DevOps combines the development and operations teams into one. If they service works, the team is successful. If not, it really doesn’t matter which part of the stack caused the downtime. The important thing is to get it running again as soon as possible. Merging the two teams is beneficial in preventing outages as well as coping with them. Operators who understand how the application works are better equipped to dimension the hardware, monitor the right alarms, etc. In turn, developers who have a good understanding of how the infrastructure running their code is put together write better code. It’s less likely they’ll make unrealistic assumptions about performance in their code. If a basic property of the underlying system like the average execution time of an SQL query changes with the number of users, informed developers can accommodate their code (by adding an extra layer of caching for example).

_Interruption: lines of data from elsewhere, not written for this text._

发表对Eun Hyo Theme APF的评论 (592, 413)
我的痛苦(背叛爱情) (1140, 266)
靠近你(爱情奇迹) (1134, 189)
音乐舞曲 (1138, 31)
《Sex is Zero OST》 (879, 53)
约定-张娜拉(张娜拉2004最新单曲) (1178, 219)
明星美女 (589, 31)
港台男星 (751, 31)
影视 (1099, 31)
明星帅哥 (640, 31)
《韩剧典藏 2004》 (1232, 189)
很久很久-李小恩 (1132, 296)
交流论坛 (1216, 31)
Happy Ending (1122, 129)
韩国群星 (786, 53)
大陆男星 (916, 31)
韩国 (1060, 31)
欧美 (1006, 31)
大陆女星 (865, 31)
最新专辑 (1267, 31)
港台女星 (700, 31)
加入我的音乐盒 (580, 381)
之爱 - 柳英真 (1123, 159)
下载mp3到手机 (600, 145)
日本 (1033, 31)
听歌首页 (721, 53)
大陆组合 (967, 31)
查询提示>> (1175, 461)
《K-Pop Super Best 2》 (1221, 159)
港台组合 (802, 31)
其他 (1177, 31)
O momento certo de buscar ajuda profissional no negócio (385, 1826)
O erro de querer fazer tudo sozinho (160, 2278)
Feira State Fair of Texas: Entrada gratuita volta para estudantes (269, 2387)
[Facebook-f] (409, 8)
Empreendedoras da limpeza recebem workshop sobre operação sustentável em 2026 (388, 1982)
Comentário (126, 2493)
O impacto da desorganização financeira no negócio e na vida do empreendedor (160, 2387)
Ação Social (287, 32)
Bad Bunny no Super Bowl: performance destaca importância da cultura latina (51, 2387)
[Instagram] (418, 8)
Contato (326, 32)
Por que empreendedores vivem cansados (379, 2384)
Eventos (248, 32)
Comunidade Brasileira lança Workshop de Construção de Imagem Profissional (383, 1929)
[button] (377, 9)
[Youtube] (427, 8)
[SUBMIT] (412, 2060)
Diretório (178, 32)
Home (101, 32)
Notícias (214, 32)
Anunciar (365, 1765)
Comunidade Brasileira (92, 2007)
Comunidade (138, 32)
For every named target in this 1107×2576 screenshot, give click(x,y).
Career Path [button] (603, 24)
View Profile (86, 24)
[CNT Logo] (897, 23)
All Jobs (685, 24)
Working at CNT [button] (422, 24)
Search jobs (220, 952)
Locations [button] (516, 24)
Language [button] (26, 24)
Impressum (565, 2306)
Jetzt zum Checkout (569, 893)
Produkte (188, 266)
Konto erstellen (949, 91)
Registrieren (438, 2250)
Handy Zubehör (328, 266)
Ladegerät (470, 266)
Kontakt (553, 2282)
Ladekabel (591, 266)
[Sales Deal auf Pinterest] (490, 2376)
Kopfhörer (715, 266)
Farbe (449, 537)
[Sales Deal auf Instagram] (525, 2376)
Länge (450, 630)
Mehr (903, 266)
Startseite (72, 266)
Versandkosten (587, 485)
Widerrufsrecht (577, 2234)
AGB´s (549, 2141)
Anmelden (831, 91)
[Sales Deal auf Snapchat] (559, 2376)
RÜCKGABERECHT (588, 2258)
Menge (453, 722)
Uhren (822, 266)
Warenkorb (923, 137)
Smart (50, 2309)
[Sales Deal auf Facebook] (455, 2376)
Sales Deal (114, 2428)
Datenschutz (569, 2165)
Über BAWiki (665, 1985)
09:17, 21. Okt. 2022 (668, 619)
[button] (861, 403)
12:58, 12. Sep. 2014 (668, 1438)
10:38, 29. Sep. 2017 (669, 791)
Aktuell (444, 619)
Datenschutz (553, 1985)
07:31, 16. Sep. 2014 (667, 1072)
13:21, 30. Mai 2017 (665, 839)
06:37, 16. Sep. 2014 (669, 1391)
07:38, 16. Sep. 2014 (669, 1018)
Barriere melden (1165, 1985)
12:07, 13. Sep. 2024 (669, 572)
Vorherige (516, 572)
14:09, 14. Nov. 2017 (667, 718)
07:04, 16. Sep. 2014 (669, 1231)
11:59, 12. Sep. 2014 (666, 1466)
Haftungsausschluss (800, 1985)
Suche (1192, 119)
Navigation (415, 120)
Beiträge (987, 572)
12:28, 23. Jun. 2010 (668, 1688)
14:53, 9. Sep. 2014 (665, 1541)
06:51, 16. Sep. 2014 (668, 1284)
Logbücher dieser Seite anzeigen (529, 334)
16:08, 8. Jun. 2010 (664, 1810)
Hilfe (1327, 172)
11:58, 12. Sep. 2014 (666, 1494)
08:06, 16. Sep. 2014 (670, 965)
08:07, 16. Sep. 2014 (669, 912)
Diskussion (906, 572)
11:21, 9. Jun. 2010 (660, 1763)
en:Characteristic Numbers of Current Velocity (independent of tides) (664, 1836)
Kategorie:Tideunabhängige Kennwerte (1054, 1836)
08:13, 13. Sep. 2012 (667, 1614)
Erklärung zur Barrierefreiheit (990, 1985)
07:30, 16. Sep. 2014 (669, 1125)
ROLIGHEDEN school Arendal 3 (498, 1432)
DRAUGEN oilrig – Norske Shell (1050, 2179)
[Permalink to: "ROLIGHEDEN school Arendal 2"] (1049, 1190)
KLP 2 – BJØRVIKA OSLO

What system ownership means at Prezi

So far, I haven’t mentioned too much that was Prezi specific. I work in the infrastructure team, responsible for developing the components which make up Prezi’s backend. Each of the components has multiple owners within the Prezi infrastructure team. One of the components I own is the conversion service. Any time a user inserts content into a Prezi which flash cannot handle natively, the source media is converted to something flash-compatible like a bitmap or an swf file.

It’s possible to create presentations without the conversion service, but the failure of this component greatly reduces the productivity of our users. As a result, the owners of the conversion service take turns being on call. PagerDuty notifies the lucky team member  when things go south.

How does PagerDuty know there’s a problem? We have several thousand Nagios checks defined for each system supporting the Prezi backend. We also mine every log file for clues about the health of any application running on our servers. We write manual checks for things like Amazon SQS queue length and the number of EC2 instances.

Being and owner of the conversion service means I wrote some of the alerts that might wake me up at night (and understand all of them). It means I constantly keep up with what gets committed into git and write reviews for other contributors’ code. It means I frequently think about how to make the service faster, smarter and more resistant to failure. It means I have a deep understanding of which parts of the system can fail, and what the associated symptoms are. If this sounds a little intimidating, well initially it was. Thankfully nobody has ever been decapitated for making a mistake (which happens to all of us occasionally).

There a common misunderstanding about DevOps. People often assume switching to DevOps means developers and operators must learn each others’ skillsets overnight. Nothing could be farther from the truth. We sit next to each other because our skills complement each other. Each time I develop a backend service which requires an Apache configuration to run, I know somebody who can write those in their sleep is ready to help. As long as I take my ownership role seriously and understand why the final webserver config looks the way it does I learn. Over time, my skillset grows (as does everyone else’s in the team). I know we would have built an inferior Prezi backend and used more calendar time if we weren’t doing DevOps, because in isolation each of us knows less than what’s required to build something this complex. We can make it work only by sharing what we know and creating an environment where everyone is encouraged to ask when in doubt.

It’s not just the infrastructure team that works this way. Prezi has no dedicated “operations” team: every team is responsible for deploying and operating the code they write. For example, the data mining team regularly tunes linux kernel parameters when optimization of the hadoop cluster calls for it. Front-end developers often drop by to discuss their ideas about how to further improve the existing backend components used by their code.

Along with the responsibility of ownership comes a great feeling when I see a speaker at TED making her point with a video embedded in her prezi: I know it’s there because I’m doing my job. That’s the satisfaction of knowing I truly make a difference!